3com hubs

After I wired my house for Ethernet, I needed a way to connect everything. I bought a cheap 8 port 10mbit hub, and it worked. A few months later, I bought a 24 port 10mbit 3com hub on ebay. It was a 1U form factor, and was designed to also wall mount. This made it very easy to put in my wiring closet. There was too much fan noise, so I called 3com. 3com has a 'limited lifetime' warranty on their serious hardware. The hub was covered. I mailed it in, and they mailed me a new one, and even threw in the 1U/wall mount adapters for free. The fan noise was much reduced.

Well, time moves on, and fast Ethernet hardware gets cheaper. I was able to get a 24 port 3com 10/100mbit hub for free from a networking/LAN party group. It also had too much fan noise. It was also covered by the 'limited lifetime' warranty. I called 3com (on a Sunday morning), and they answered, and are advance shipping me a replacement hub. They are also paying for return shipping. They didn't even want my credit card, since I am 'on file' with them. I am really impressed with their good attitude. Their products are also first rate. For those who are concerned with fan noise, there are a few points to consider.

  • The units did not fail in any way; they just got a bit noisy.
  • Rack mount hubs and switches are almost always left powered up.
  • They are likely 5 years old, and 5 years is 44,000 hours, which is how long fans usually last.
  • 3com is advance shipping a replacement hub, so my network won't be down for longer than it will take me to remove the old one and insert the new one.

FAILED - Gigafast ez800-s 8 port switch

This is a 10/100 8 port switch. It worked for a few years and then failed. After another switch failed, I took a look at it. When I was moving it, something heavy inside was rattling around. After I opened it up, I saw a heatsink that obviously went on the main quad flat pack chip, which was clearly the switch, had come unglude. I pushed it back on. The switch seems to be working now. Clearly the switch chip overheated when the heatsink fell off. Obviously, gigafast should have glued it on better. Even though it is out of warranty, heatsinks should never fall off.
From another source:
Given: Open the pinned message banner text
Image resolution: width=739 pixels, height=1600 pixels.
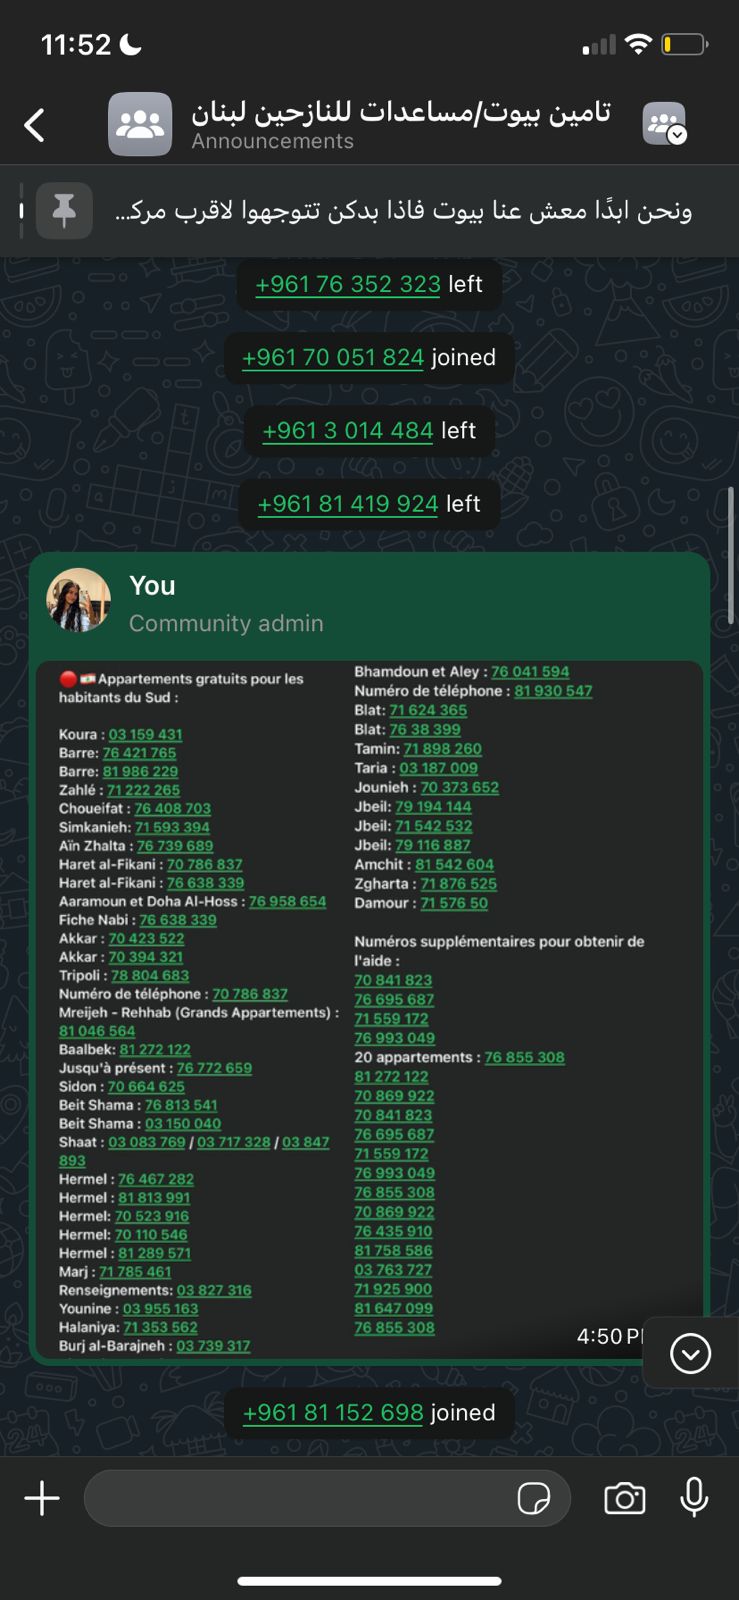Looking at the screenshot, I should (403, 211).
FAILED - Trendnet TEG-S8/A 8 port switch

This was one of the first cheap gigabit switches that supported jumbo frames. I purchased it Nov-2007. It started acting flaky a few months ago. Last week, it died completely. If it was more valuable, I would test the electrolytic capacitors and replace any bad ones. It did have a 5 year warranty, so no big complaints. Buy hardware with a long warranty. 1 year is a joke. I replaced it with a 8 port D-Link gigabit router.

FAILED - Best Data Cable Modem

I bought a Best Data CMX110 cable modem around 2001. In Dec 2005, I started having problems downloading data from the Internet. Thanks to some help from Comcast, they were able to determine that 20% of the pings were failing and that the ping times were very long. They suggested my cable modem might be suspect. I thought it was a silly idea, as it was hard to imagine that it could partially fail. I bought a Motorola surfboard cable modem. It solved all of my problems. The Best Data modem had partially failed. I have not investigated the cause of the failure yet. Since I have to call Comcast to enable a new cable modem, it is not trivial to debug.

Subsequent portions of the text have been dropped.